Burkholderia pseudomallei, an environmental bacterium, is the causative agent of melioidosis, a potentially fatal infectious disease predominantly found in tropical regions. Despite the bacterium's intrinsic resistance to numerous antibiotics, the antibiotic resistance mechanisms remain poorly understood. Recently, we identified novel partial deletions in the amrR gene of meropenem less-susceptible (MEM-LS) isolates (DR10212A, DR90049A, and DR90031E) obtained from patients with melioidosis. In this study, we performed mutagenesis and quantitative reverse-transcription real-time polymerase chain reaction (RT-qPCR) to validate the roles of these partial deletions in the amrR gene in MEM-LS isolates. By introducing wild-type amrR fragments from strain K96243 into three parental MEM-LS isolates, we successfully constructed three complemented mutant strains (DR10212A∷K96243-amrR, DR90049A∷K96243-amrR, and DR90031E∷K96243-amrR), which exhibited significantly decreased MEM minimum inhibitory concentrations (MIC) compared with their parental strains.
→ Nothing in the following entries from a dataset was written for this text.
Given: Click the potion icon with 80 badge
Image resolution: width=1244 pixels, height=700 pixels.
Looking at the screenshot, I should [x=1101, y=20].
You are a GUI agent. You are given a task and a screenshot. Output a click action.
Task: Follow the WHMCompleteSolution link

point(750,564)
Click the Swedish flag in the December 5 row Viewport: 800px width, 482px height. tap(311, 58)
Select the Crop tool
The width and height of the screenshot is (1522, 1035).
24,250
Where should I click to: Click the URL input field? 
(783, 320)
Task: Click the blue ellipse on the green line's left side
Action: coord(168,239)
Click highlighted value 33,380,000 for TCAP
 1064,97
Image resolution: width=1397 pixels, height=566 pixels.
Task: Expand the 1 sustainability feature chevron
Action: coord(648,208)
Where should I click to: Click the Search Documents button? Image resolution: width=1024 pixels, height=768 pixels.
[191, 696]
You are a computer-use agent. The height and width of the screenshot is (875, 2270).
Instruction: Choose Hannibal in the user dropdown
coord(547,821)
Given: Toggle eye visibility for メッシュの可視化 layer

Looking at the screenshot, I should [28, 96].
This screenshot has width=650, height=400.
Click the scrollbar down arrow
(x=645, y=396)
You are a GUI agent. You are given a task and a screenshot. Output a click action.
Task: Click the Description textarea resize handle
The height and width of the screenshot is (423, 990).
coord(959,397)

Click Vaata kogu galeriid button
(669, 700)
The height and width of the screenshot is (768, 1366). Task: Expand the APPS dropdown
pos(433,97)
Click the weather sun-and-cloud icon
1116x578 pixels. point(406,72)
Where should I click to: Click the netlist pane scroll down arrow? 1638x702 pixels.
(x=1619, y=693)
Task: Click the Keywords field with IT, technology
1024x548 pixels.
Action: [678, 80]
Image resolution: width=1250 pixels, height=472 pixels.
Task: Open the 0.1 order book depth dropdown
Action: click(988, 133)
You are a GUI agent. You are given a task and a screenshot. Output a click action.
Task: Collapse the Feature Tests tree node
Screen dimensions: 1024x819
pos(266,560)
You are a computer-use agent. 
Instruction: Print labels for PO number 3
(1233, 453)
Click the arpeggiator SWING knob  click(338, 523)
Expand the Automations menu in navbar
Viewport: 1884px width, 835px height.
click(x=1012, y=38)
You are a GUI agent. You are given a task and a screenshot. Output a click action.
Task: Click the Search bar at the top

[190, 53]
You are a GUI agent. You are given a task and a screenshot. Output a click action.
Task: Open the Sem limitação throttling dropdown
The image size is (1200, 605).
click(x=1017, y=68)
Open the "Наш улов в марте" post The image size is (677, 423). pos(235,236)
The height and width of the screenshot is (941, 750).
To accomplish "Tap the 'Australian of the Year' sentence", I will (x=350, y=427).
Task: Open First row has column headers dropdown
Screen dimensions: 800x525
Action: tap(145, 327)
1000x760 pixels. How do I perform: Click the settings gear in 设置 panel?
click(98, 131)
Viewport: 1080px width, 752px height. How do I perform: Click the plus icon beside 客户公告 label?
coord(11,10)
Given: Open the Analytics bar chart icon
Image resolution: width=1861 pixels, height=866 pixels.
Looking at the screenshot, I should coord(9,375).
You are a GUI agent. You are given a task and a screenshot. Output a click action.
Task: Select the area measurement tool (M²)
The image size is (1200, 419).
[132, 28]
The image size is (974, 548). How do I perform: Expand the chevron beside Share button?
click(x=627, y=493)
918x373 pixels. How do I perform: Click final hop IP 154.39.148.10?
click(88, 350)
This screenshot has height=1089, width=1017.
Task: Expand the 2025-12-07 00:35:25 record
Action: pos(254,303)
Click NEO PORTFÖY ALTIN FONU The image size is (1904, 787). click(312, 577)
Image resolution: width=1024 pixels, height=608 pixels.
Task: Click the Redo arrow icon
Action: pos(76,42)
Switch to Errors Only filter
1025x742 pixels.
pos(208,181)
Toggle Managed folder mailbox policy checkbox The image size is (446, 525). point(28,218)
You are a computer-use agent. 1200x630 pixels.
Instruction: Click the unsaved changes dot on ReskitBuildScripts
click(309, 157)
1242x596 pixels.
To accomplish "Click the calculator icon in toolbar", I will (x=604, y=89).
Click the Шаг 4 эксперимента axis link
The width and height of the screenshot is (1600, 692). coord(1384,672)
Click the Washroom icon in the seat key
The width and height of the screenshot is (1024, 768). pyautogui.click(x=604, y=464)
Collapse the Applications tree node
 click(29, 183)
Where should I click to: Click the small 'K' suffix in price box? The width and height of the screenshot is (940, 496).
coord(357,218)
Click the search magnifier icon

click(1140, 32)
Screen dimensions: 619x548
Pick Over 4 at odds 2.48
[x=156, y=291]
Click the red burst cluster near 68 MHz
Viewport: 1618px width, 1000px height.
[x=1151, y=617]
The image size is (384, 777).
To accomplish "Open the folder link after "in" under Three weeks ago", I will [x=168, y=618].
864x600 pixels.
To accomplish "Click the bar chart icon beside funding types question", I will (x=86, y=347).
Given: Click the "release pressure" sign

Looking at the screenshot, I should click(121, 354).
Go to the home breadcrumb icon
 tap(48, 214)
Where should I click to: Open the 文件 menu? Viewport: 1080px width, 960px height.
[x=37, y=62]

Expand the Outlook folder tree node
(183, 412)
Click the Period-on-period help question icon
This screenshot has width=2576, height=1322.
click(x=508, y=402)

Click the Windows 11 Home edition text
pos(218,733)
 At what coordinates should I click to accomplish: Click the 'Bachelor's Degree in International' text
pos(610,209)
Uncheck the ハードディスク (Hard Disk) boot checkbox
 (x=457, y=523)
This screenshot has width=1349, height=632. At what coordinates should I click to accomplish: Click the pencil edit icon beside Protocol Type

Consistent with the decreased MIC, the expression levels of AmrAB-OprA efflux pump genes (oprA, amrB, and amrA) in the complemented mutant strains were downregulated at least 5-fold compared with the parental isolates, indicating the significant role of the partial amrR gene deletions in MEM-LS. Our findings provide more understanding of the MEM resistance mechanisms of clinical isolates of B. pseudomallei, thereby enhancing future strategies for the treatment and management of melioidosis.IMPORTANCEAntibiotic resistance of B. pseudomallei poses a significant threat to patients with melioidosis because it interferes with the recovery process and is associated with high mortality. This study reported that three new mutations involving efflux pumps in amrR (H92_S154del, V197del, and A202_R207del) confer resistance to MEM. These mutations were previously detected using whole genome sequencing (WGS) analysis of MEM-LS isolates from melioidosis patients in northeast Thailand. The data from this study provide more understanding of common mechanisms of drug resistance in B. pseudomallei. This information is essential for the development of more effective drugs for melioidosis treatment in the future.